## Data to use
—————

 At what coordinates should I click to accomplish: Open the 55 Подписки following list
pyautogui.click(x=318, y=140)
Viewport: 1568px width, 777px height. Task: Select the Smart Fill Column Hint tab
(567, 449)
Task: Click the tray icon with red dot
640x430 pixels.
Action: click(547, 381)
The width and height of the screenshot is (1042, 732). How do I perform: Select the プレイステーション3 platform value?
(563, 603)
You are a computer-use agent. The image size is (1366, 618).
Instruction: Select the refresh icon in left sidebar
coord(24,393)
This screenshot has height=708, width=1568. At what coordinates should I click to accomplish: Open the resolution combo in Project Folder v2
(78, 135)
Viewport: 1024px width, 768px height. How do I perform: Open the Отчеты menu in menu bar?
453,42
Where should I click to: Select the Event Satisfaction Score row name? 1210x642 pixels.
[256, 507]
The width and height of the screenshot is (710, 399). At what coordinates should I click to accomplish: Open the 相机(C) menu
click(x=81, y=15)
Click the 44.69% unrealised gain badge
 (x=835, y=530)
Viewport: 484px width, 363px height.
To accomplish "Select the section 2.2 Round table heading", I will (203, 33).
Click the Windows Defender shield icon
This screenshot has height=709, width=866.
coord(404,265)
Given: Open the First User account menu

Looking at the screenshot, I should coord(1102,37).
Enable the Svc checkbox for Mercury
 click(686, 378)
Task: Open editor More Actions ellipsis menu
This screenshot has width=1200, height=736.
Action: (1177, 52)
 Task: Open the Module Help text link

—————

## Directions
Please print exactly the lines of the entries above, beginning with the line that contains "This screenshot has height=709, width=866." and ending with the last line.

## Written response
This screenshot has height=709, width=866.
coord(404,265)
Given: Open the First User account menu

Looking at the screenshot, I should coord(1102,37).
Enable the Svc checkbox for Mercury
 click(686, 378)
Task: Open editor More Actions ellipsis menu
This screenshot has width=1200, height=736.
Action: (1177, 52)
 Task: Open the Module Help text link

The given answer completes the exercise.